I'm interested in one for a low production environment doing larger transfers on T's.


----------



## artshirt (Aug 25, 2005)

Try HIX Swingman 15. It´s really nice !!


----------



## pocketjacks (Jul 26, 2005)

I have a swing press and it's pretty nice, I dont have to worry about burning myself and its very easy to place the items on the press and make sure it's straight


----------



## CJK440 (Sep 7, 2005)

artshirt said:


> Try HIX Swingman 15. It´s really nice !!
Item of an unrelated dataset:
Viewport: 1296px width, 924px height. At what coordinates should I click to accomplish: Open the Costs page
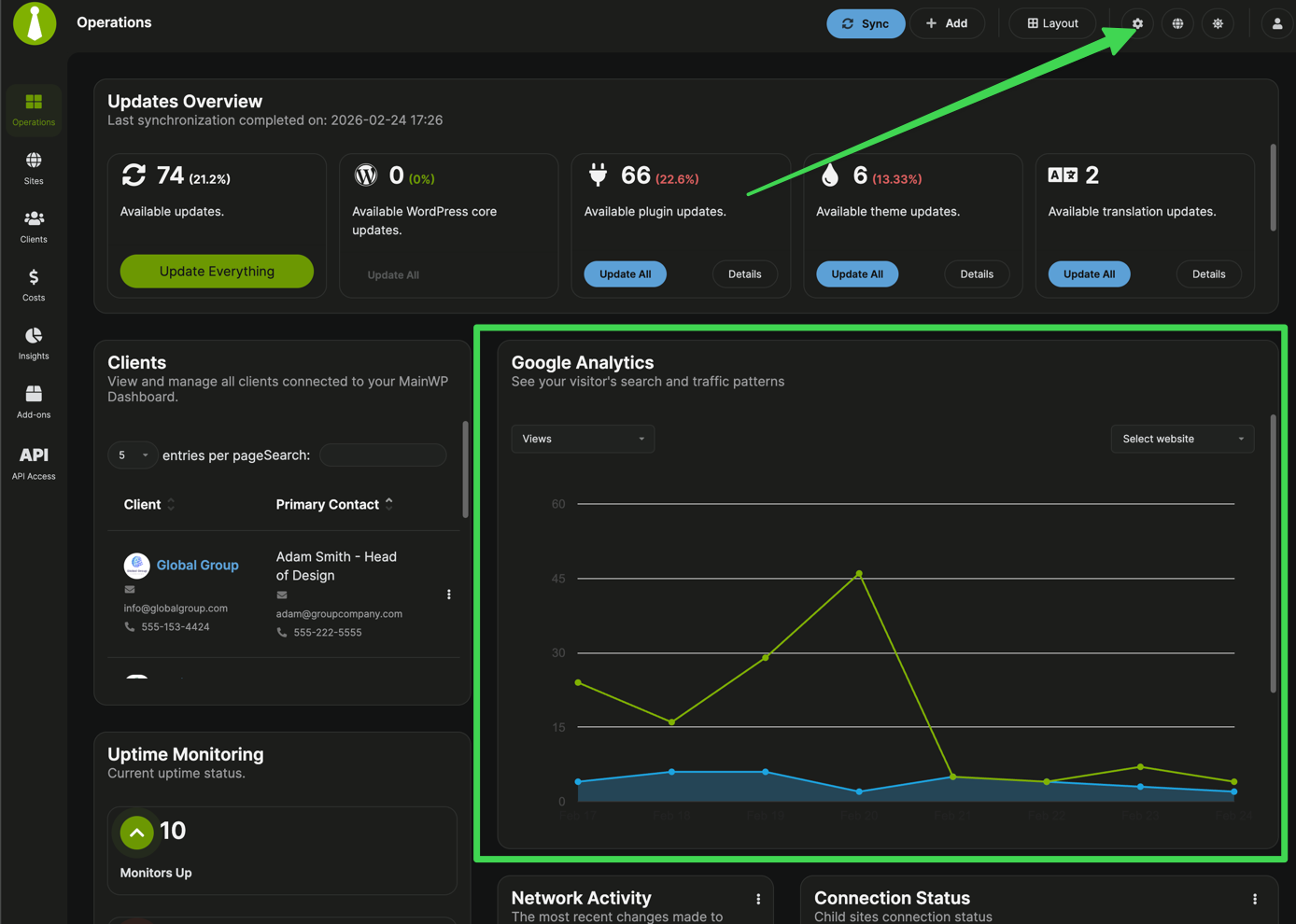tap(34, 285)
It seems like a good price ($600) for a 15x15 swing away press. Any issues or limitations???


----------



## Adam (Mar 21, 2005)

That will be perfectly fine for low production - and do you just fine as business picks up.


----------



## artshirt (Aug 25, 2005)

CJK440 said:


> It seems like a good price ($600) for a 15x15 swing away press. Any issues or limitations???


The swing-away design moves the upper platen up and to the left or right, getting the platen out of the operator's way. One obvious advantage of the swing-away design is that it gives the operator more room to work with the substrate. The most important difference in the two designs: Clamshell designs are fine if you are only going to print shirts. If you intend to print a thicker garment or other substrate, the clamshell design may cause alignment problems.
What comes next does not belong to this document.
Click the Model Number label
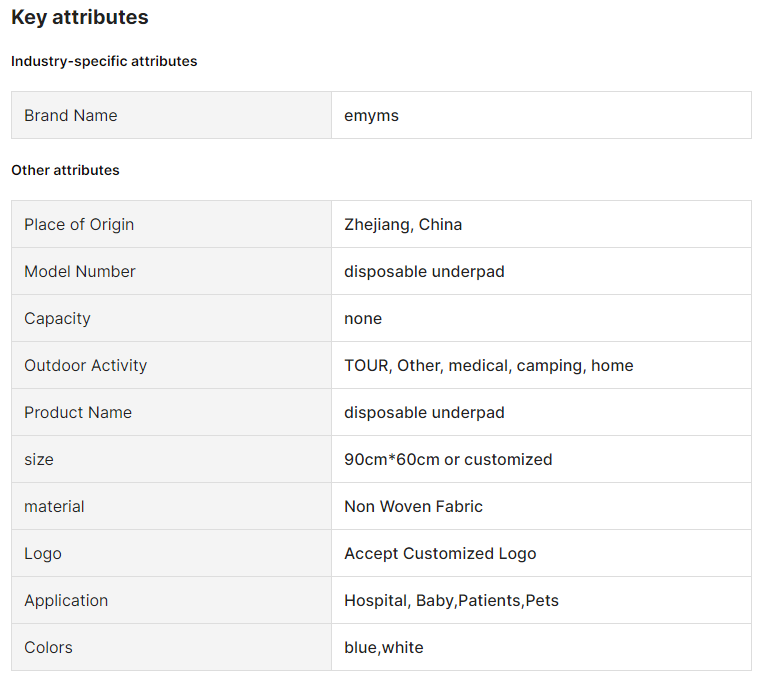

By its very design, the clamshell comes down hard on the back of a substrate first. With a thicker substrate, that pinching at the back combined with the delay for the rest of the platen to come into full contact and closure may cause the substrate to shift position. The swing-away design comes down evenly over the entire surface of the substrate and eliminates this problem.


----------



## Twinge (Apr 26, 2005)

Swingers are prefered in general, but not vastly so. They also require more room to operate. Twice the cost is unusal though; Swing presses are usually about 10% more from what I've seen, nothing insane. They are probably nicer overall, but plenty of people do use the clamshells and don't have problems.


----------



## CJK440 (Sep 7, 2005)

Your right, after researching prices a bit more they aren't nearly twice the price.

I think I'm pretty set on a Hix Swingman.


----------



## romietcarb (Oct 8, 2007)

CJK440 said:


> It seems like a good price ($600) for a 15x15 swing away press. Any issues or limitations???
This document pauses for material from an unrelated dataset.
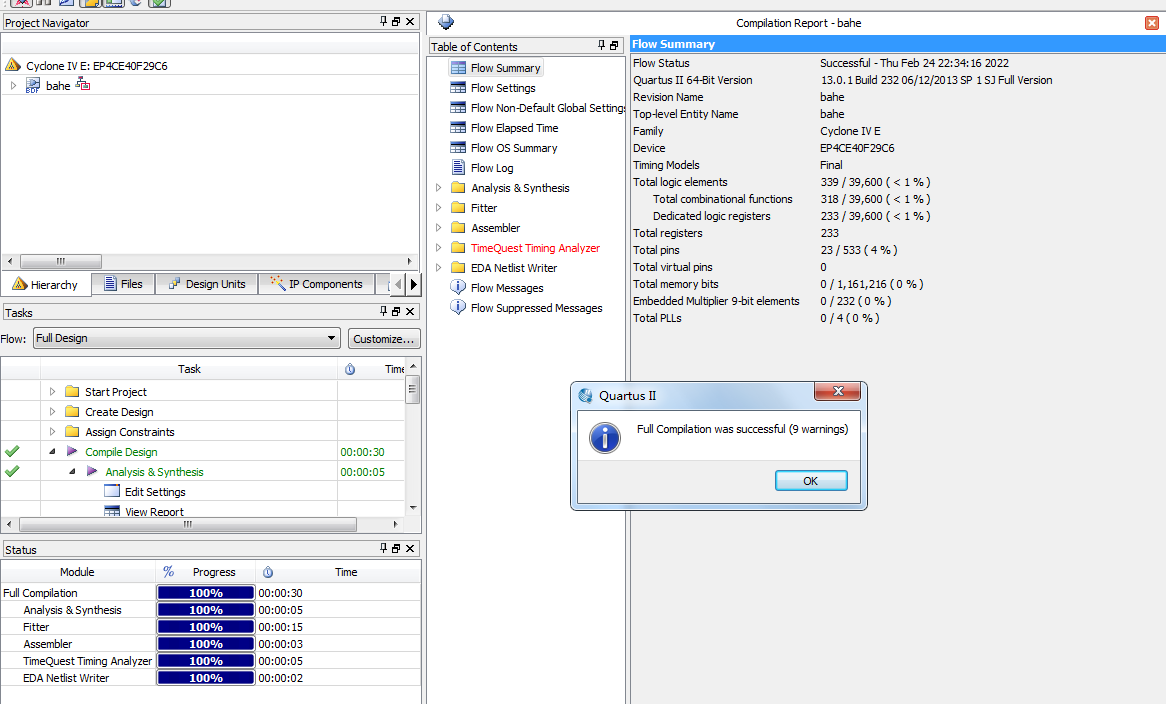Open the Flow dropdown showing Full Design

(x=186, y=339)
I just want to know where to buy this 15 x 15 Hix swing away press for $600
thanks


----------



## HannahKate (Jun 17, 2007)

romietcarb said:


> I just want to know where to buy this 15 x 15 Hix swing away press for $600
> thanks


We bought our Swingman at Coastal Business Supplies and it included free shipping. It is listed for $641 on their site at the moment but there is an additional 5% off at checkout. It's been a great press to work with. We recently purchased a Mighty Clamshell (11 x 15) to take to shows and so far, it has been excellent as well.


----------



## garyb (Apr 3, 2007)

I also bought my hix swingman from coastal, great little press. They had the best deal I could find with the forum discount!


----------



## jmullen (Nov 16, 2007)

I've used both, the Insta clam shell has done well for me with TMT paper.


----------



## Ernie (Nov 2, 2007)

romietcarb said:


> I just want to know where to buy this 15 x 15 Hix swing away press for $600
> thanks


 
Try Todd at http://www.colorstarink.com/ Phone: 800-604-2838 

I just got off the phone with him. They have one the Swingman 15 for $574. By the time they add shipping it will probably be substantially more.

Ernie


----------



## vkbrown (Aug 5, 2007)

I have both styles and find that there are good uses for each of them. The main negative point on the swing away is that it takes up so much room. But I love the fact that I don't have burned places on my hands all of the time, since the heat moves out of the way. Also as others have mentioned, the swing is best for printing thicker items. I print plaques, etc. and the swing is great for that. If you're only doing t-shirts, the clam shell is great (if you don't mind burns on your hands).


----------